Sprawdź: To elektryczne Renault łapie się na państwowe dopłaty. Renault Zoe R135 Intens - TEST, OPINIA
Mii Electric to model bliźniaczy do Volkswagena e-Up! i Skody Citigo iV. Maluch napędzany prądem jest cięższy od swojego spalinowego odpowiednika o ponad 300 kg! Taka masa odcisnęła piętno na zdolności do sprawnego poruszania się po ciasnych zakrętach.
Dlaczego auta elektryczne miewają problemy w teście łosia?
Choć dzięki akumulatorom, środek ciężkości umieszczony jest niżej, a auto ma mniejszą tendencję do mocnych przechyłów, nadprogramowe kilogramy sprawiają, że układ jezdny nie zapewnia wystarczającej przyczepności. Masa jest zbyt duża, by dało się szybko i bez uślizgów zmienić kierunek jej poruszania.

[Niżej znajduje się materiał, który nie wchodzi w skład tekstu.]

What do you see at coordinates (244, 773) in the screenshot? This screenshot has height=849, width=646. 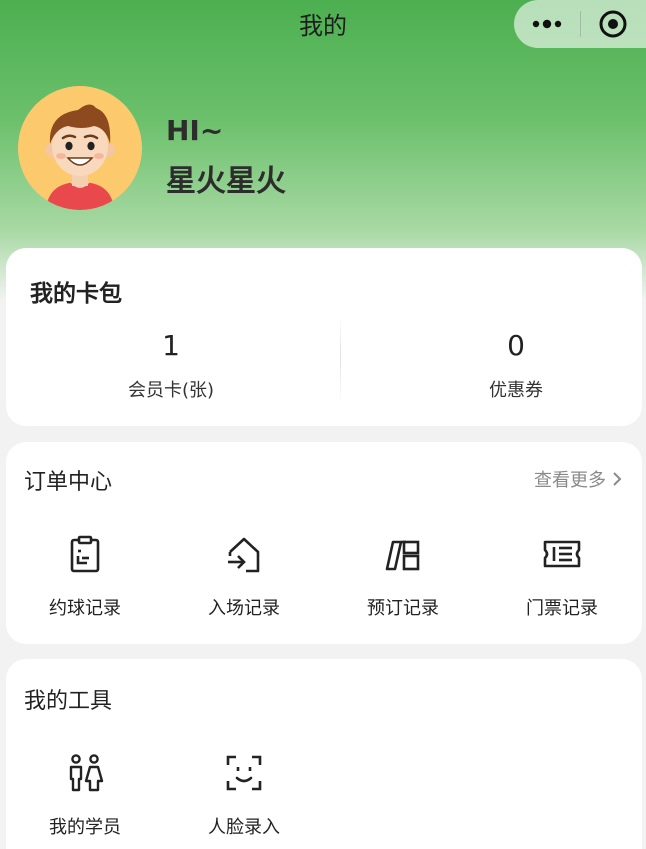 I see `face-scan-icon` at bounding box center [244, 773].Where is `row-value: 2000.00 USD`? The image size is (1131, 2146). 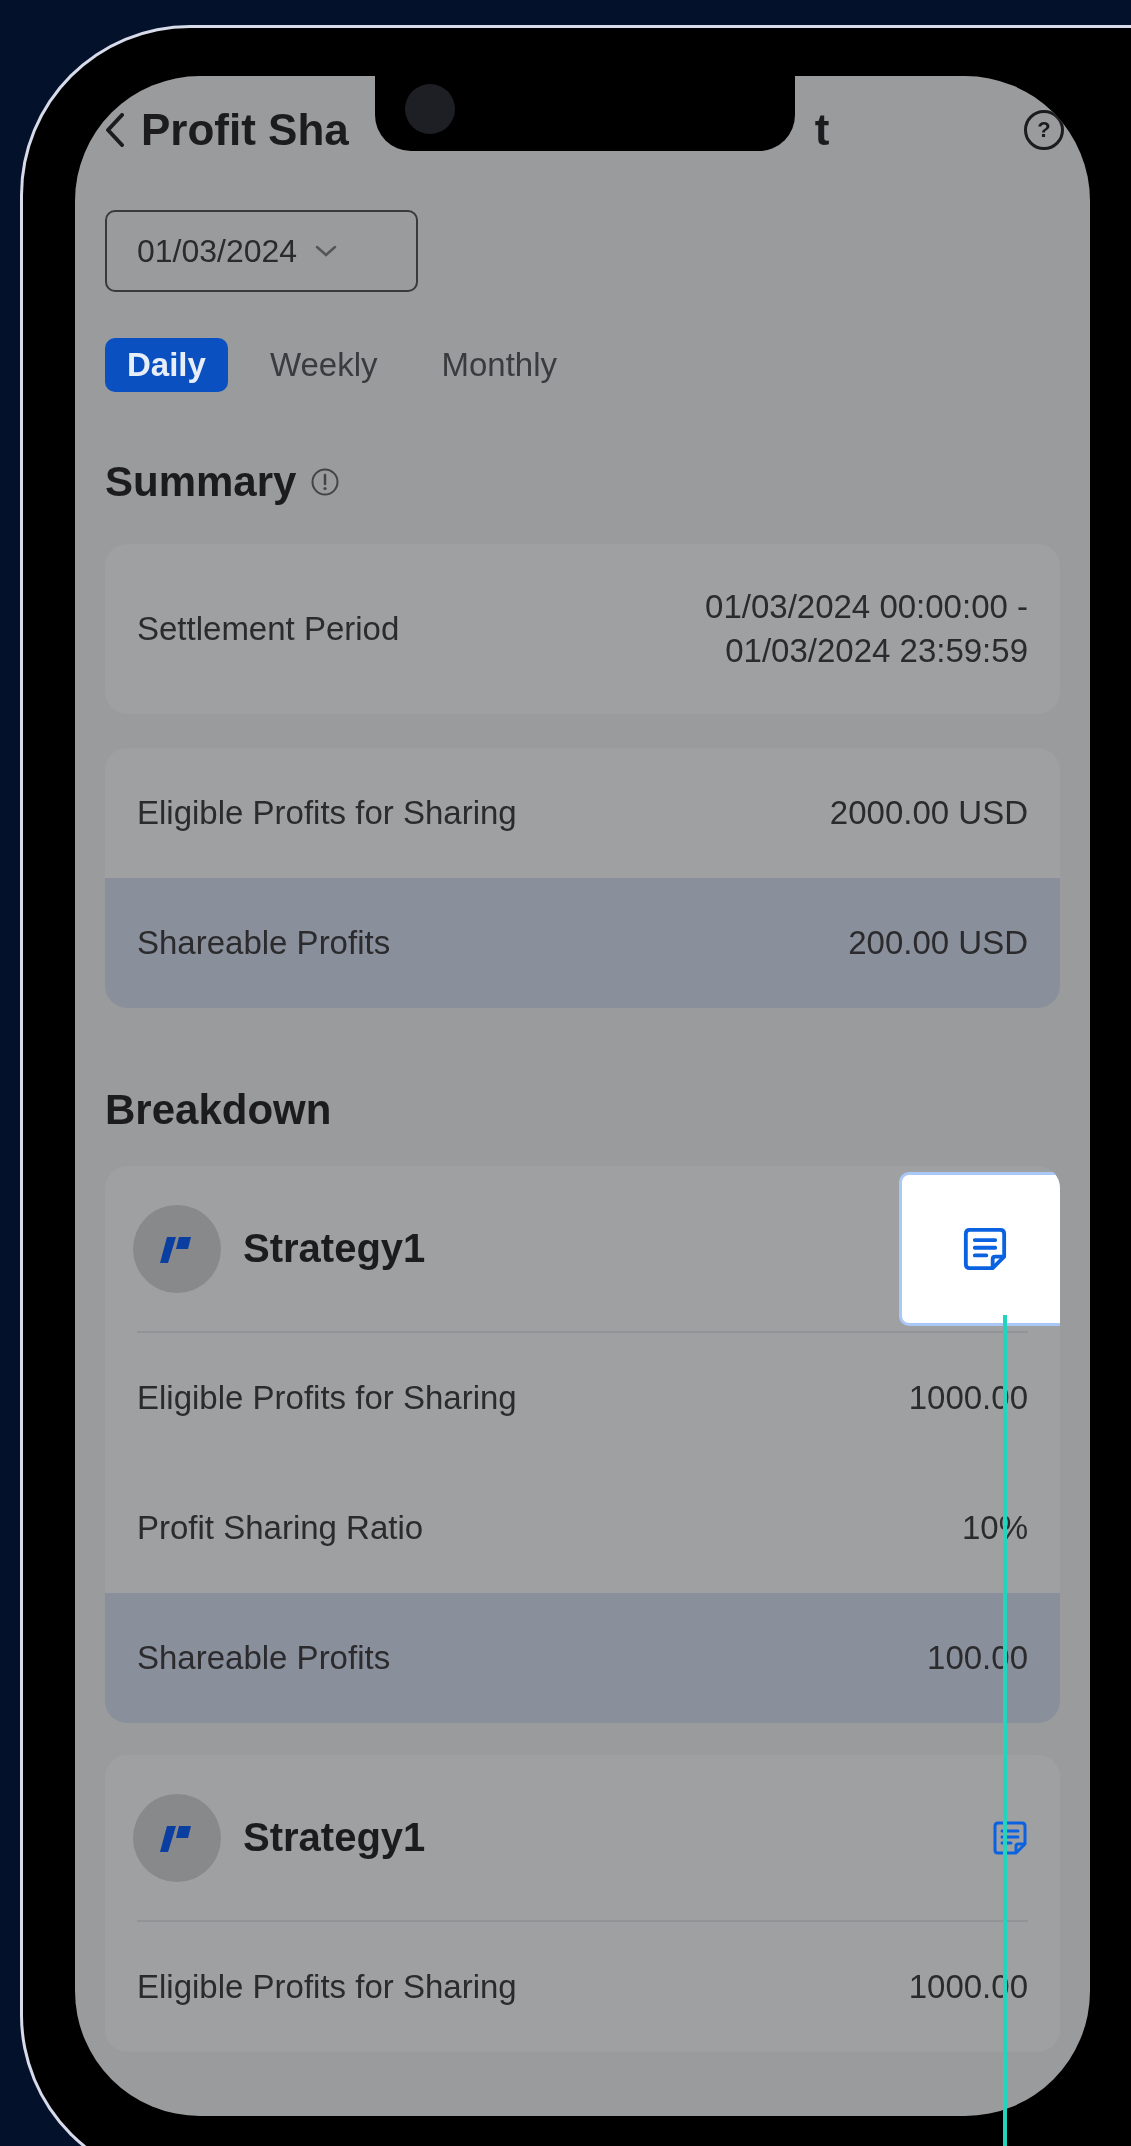 row-value: 2000.00 USD is located at coordinates (928, 813).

Nie bez znaczenia jest także ogumienie. Wąskie, ekologiczne opony, które mają obniżać opory toczenia nie zawsze dobrze radzą sobie z dużym obciążeniem i łatwiej wpadają w poślizg, nawet na suchym asfalcie. Kiepskie opony na pierwszy montaż to bolączka wielu aut elektrycznych, które są obecnie na rynku.